基本上不含四聚体的血红蛋白溶液可以用来补充人类患者的基本所有血量，而不会导致血管收缩、肾中毒、血红蛋白尿或其它与合成或半合成氧载体及血液替代品的静脉用药有关的问题。尽管这些溶液提供优异的效力，由于已知血红蛋白聚合物随时间缓慢降解为四聚体单元，产品的保存期有限。
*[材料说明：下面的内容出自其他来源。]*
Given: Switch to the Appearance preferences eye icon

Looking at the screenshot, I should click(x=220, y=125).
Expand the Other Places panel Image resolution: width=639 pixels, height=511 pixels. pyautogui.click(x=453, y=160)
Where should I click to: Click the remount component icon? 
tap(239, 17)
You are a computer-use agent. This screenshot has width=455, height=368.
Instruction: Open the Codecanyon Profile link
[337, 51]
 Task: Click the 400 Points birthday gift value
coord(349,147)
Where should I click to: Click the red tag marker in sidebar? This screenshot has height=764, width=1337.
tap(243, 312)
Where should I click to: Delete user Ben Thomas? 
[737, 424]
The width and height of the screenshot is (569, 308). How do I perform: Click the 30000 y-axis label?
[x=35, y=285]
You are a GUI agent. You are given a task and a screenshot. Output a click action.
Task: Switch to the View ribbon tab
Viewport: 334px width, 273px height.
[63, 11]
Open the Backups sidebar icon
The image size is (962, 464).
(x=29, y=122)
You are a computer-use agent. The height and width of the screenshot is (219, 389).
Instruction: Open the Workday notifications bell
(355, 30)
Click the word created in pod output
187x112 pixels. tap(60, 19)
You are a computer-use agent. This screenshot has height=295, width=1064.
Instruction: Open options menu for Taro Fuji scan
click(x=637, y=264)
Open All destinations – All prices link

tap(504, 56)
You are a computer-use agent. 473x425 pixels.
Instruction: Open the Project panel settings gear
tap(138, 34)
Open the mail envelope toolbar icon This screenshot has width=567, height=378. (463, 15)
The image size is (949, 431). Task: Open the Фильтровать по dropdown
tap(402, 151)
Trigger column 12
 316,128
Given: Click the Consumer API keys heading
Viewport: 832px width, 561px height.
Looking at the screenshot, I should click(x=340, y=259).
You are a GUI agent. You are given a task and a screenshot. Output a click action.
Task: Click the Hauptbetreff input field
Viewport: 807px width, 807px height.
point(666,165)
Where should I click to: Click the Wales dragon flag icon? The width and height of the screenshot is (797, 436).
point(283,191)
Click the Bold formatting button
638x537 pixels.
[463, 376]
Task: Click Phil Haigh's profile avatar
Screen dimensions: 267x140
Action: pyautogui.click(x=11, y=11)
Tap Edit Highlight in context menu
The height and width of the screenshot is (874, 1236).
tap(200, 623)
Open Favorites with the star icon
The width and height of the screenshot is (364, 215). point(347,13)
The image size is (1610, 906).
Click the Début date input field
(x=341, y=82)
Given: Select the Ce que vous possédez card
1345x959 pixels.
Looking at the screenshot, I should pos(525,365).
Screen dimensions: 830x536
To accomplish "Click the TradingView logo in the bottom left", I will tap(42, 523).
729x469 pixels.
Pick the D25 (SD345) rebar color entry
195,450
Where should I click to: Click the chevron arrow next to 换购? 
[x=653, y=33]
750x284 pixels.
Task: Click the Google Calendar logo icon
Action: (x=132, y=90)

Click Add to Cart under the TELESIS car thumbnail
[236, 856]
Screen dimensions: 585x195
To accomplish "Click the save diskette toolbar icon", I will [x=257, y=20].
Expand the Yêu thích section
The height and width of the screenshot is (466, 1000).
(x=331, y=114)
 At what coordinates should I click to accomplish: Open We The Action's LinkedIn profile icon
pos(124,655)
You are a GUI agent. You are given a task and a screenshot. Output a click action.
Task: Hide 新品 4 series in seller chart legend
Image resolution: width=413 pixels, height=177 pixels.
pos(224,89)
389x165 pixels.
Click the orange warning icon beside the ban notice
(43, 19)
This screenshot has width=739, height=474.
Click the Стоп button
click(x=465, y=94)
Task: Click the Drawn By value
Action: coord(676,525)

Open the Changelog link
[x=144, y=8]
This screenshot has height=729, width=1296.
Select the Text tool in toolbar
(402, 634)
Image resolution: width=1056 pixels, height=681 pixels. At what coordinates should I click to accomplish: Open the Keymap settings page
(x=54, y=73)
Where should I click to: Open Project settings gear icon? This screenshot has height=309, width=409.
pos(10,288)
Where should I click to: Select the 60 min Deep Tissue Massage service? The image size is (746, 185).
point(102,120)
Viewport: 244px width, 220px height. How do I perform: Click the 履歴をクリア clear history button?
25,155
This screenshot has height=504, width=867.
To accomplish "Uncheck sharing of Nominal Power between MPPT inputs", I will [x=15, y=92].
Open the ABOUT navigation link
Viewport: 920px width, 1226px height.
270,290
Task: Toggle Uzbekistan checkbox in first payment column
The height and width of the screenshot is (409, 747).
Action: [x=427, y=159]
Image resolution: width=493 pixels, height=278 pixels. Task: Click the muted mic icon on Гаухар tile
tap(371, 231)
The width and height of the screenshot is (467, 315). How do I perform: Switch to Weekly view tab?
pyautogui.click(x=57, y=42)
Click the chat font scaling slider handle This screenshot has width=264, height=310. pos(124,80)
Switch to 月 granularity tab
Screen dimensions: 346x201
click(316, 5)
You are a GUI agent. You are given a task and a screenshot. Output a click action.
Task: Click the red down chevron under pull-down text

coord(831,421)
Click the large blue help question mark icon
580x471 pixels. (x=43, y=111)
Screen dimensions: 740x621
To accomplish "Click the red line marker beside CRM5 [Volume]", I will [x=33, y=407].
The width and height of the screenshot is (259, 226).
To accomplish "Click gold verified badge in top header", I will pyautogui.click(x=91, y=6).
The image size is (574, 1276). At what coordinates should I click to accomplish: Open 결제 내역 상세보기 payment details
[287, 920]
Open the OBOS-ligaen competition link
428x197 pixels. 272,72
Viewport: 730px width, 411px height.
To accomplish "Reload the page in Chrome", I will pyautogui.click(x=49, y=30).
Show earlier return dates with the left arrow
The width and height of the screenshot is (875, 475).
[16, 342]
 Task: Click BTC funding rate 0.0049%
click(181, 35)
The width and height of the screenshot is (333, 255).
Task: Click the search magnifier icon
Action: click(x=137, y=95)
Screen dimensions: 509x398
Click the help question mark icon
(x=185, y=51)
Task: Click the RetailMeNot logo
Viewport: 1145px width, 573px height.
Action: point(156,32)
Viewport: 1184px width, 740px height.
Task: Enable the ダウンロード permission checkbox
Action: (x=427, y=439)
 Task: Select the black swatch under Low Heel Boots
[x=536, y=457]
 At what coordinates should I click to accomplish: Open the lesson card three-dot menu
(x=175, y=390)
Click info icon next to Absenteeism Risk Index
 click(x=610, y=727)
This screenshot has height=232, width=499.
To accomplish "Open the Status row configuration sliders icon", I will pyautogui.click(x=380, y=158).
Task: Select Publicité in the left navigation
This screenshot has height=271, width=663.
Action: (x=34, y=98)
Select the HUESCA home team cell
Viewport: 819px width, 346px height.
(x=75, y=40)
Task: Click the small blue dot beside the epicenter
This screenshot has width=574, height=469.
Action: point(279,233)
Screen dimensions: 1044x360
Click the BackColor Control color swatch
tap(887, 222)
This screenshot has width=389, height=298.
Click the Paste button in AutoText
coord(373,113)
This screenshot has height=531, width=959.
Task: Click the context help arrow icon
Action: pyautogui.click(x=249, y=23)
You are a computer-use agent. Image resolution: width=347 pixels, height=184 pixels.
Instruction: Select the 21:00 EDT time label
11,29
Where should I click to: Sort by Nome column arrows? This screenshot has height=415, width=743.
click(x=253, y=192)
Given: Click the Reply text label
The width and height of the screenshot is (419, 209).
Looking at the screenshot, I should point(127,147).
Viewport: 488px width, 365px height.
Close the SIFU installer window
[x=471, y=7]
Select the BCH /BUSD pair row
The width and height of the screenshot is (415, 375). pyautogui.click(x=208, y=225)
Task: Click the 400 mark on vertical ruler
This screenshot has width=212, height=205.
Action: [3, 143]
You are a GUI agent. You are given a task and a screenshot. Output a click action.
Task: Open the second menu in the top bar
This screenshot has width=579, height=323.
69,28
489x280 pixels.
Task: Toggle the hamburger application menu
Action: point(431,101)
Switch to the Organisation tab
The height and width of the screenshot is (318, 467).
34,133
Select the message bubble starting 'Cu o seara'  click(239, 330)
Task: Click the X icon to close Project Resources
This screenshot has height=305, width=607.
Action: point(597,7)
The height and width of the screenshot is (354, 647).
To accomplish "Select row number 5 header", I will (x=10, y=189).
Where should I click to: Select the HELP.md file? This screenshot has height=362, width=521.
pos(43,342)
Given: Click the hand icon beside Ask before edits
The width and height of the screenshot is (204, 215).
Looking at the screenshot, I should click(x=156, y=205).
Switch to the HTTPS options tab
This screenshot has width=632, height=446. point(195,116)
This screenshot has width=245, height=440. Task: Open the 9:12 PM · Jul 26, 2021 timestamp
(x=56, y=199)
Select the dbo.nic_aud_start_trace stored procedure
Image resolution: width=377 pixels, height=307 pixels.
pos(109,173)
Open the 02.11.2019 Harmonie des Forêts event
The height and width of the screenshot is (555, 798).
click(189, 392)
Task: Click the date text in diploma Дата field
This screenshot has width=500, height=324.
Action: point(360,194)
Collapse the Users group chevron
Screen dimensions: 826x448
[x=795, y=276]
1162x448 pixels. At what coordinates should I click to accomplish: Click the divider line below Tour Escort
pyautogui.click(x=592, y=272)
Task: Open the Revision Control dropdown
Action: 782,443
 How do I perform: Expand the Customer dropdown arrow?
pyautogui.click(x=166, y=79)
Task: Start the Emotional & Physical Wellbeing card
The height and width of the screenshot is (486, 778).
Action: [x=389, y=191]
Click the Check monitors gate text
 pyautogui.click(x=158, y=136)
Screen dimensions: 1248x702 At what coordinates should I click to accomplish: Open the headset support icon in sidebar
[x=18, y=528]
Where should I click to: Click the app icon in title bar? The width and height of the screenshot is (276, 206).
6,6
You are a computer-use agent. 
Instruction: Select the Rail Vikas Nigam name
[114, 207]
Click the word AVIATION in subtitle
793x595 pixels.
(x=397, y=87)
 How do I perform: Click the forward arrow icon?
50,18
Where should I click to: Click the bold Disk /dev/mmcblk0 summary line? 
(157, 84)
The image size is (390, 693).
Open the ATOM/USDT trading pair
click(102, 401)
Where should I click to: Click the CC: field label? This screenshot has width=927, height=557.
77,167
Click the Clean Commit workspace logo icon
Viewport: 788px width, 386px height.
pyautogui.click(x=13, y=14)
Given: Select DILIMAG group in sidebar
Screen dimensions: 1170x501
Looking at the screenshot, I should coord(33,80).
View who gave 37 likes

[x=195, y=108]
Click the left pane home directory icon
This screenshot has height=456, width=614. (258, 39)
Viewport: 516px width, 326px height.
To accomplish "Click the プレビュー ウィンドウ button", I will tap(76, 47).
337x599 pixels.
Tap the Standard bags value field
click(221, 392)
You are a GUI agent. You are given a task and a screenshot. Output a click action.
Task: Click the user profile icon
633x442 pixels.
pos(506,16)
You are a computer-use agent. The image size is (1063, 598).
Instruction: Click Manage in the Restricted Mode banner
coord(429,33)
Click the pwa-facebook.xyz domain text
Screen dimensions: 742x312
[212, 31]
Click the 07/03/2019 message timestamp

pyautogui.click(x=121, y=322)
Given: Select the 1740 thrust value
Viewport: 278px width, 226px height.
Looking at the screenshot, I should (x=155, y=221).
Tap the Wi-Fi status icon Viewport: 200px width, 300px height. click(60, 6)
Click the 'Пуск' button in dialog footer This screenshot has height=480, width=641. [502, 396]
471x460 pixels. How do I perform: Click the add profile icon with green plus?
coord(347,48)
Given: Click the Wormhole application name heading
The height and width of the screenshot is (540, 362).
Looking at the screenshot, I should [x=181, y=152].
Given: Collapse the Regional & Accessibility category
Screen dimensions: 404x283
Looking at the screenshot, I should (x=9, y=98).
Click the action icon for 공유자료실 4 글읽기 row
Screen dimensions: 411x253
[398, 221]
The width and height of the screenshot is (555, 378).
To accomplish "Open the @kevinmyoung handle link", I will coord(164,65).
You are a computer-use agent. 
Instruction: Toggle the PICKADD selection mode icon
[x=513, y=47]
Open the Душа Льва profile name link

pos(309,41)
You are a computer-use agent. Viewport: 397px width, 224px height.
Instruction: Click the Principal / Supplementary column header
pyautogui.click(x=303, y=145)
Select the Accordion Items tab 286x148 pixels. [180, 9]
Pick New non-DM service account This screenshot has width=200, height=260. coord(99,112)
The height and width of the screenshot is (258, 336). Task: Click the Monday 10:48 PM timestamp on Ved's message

因此，需要一种方法长时间维持溶液中基本不含四聚体，从而提高溶液的保存期限。

发明内容
一方面，本发明提供了生产基本不含四聚体的血红蛋白溶液的方法，包括在溶液中将血红蛋白聚合，处理聚合的血红蛋白以滋生四聚体，以及将四聚体从聚合的血红蛋白溶液中除去。
另一方面，本发明涉及通过血红蛋白溶液的聚合，对聚合的血红蛋白溶液进行热处理以滋生四聚体，以及将四聚体从聚合的血红蛋白溶液中除去，而生产的基本不含四聚体的血红蛋白溶液。
更进一步，本发明涉及稳定聚合的血红蛋白溶液的方法，包括对聚合的血红蛋白溶液进行处理以将聚合的血红蛋白部分降解为四聚体，并将四聚体从溶液中除去。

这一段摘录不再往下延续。